> EXTRACTED MATERIAL
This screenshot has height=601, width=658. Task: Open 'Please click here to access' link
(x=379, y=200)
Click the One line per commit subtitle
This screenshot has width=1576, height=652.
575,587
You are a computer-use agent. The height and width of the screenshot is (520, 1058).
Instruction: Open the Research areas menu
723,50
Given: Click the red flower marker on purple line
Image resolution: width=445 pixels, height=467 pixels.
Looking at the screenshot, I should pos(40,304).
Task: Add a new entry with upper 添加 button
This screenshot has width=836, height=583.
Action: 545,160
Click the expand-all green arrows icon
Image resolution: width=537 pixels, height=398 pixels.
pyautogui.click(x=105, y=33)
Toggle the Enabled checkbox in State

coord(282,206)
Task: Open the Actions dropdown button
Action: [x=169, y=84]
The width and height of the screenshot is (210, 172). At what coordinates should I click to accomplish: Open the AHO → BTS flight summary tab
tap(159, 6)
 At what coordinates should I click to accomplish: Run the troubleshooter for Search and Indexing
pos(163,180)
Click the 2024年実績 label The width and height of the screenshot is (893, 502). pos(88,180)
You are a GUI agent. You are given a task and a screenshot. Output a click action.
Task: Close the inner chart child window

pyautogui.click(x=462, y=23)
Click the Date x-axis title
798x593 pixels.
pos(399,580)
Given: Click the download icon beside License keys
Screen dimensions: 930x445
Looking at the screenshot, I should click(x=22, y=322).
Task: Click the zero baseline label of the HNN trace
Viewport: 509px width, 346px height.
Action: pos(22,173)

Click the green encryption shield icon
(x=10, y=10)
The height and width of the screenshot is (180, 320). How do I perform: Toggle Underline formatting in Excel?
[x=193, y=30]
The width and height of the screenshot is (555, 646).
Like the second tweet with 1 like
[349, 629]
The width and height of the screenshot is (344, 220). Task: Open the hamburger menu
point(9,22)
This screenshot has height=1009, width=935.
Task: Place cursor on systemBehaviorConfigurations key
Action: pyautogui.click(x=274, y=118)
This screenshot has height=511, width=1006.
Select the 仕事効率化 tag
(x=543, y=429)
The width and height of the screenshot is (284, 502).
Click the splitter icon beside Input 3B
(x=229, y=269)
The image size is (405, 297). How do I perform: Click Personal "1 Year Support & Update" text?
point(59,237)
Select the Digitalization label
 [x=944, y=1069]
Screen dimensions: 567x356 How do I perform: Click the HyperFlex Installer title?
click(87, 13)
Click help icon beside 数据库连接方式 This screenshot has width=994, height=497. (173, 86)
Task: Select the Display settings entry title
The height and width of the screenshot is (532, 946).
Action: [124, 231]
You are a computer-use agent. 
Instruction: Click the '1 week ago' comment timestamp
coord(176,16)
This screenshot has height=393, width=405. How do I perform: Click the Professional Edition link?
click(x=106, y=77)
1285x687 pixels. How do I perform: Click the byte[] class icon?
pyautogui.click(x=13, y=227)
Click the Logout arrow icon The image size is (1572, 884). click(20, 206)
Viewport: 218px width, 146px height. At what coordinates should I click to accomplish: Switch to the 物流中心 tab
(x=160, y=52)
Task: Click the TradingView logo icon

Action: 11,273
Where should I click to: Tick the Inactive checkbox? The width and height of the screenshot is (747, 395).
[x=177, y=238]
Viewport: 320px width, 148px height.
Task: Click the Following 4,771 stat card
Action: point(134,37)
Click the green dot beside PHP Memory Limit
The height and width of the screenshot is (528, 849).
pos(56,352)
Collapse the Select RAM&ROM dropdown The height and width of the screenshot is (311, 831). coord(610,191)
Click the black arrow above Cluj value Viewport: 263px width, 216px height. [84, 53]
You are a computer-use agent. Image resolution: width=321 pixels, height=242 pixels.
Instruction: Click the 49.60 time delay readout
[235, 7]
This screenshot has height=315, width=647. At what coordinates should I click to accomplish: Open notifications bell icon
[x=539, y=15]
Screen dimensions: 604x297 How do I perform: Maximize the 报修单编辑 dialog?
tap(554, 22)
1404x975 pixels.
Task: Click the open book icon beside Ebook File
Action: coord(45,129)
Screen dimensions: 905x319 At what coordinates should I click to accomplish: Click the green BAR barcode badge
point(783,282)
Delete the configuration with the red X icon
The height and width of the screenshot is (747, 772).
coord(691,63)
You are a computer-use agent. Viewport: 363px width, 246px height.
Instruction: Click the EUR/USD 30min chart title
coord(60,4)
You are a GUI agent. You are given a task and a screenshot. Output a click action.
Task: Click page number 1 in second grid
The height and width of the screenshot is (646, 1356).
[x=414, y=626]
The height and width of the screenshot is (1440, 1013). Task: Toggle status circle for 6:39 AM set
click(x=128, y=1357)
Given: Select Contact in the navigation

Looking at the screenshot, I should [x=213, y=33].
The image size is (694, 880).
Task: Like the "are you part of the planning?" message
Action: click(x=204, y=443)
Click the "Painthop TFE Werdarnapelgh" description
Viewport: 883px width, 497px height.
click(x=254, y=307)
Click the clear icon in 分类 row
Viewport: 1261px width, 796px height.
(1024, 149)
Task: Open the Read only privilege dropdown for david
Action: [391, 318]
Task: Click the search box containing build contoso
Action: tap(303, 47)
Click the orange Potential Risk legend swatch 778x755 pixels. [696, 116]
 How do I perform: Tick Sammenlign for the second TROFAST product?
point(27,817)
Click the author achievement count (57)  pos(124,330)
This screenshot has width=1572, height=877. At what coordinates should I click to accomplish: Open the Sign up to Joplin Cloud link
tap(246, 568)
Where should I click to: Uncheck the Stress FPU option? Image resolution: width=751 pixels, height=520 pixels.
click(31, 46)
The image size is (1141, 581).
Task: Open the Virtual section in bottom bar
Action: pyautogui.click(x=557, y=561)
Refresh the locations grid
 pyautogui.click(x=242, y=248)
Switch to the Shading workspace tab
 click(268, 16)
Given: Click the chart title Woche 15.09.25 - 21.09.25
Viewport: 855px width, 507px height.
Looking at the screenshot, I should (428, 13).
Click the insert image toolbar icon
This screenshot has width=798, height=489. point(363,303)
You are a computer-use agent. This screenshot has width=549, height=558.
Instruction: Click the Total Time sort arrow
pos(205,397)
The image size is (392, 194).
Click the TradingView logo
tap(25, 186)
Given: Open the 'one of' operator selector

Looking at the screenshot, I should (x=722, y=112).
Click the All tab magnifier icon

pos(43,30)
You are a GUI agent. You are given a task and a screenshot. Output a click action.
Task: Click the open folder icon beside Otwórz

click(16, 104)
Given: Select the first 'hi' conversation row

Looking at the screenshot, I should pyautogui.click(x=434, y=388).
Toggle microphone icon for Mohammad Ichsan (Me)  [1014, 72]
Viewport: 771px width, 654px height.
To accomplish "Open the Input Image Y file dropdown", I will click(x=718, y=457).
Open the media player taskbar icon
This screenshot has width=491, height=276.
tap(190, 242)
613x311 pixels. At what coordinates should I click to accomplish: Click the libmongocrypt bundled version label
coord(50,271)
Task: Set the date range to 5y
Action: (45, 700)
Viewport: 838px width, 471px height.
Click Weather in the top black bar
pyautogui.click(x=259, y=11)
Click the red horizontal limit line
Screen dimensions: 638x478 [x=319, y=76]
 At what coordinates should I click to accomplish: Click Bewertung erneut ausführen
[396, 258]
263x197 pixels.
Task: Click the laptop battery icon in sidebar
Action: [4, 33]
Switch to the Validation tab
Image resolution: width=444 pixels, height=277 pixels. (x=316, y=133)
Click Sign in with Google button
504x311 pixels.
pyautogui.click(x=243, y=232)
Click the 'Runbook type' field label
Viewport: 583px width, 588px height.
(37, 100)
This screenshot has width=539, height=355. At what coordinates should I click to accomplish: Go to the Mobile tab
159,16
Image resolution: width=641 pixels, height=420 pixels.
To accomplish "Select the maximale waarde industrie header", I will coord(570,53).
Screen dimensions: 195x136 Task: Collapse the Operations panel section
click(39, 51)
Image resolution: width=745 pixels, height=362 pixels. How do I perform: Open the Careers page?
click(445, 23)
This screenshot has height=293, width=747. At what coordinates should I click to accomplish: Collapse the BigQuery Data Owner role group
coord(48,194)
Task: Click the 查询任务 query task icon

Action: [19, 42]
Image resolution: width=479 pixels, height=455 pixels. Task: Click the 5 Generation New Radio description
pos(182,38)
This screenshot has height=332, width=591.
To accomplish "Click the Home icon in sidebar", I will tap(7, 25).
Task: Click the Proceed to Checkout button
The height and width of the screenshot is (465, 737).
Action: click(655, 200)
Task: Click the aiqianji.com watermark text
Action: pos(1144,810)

> TASK DESCRIPTION
Please transcribe the entries above word for word, from their first line down to the line containing "tap(159, 6)", both ends included. Give only those lines.

> SOLUTION TO THIS EXERCISE
This screenshot has height=601, width=658. Task: Open 'Please click here to access' link
(x=379, y=200)
Click the One line per commit subtitle
This screenshot has width=1576, height=652.
575,587
You are a computer-use agent. The height and width of the screenshot is (520, 1058).
Instruction: Open the Research areas menu
723,50
Given: Click the red flower marker on purple line
Image resolution: width=445 pixels, height=467 pixels.
Looking at the screenshot, I should pos(40,304).
Task: Add a new entry with upper 添加 button
This screenshot has width=836, height=583.
Action: 545,160
Click the expand-all green arrows icon
Image resolution: width=537 pixels, height=398 pixels.
pyautogui.click(x=105, y=33)
Toggle the Enabled checkbox in State

coord(282,206)
Task: Open the Actions dropdown button
Action: [x=169, y=84]
The width and height of the screenshot is (210, 172). At what coordinates should I click to accomplish: Open the AHO → BTS flight summary tab
tap(159, 6)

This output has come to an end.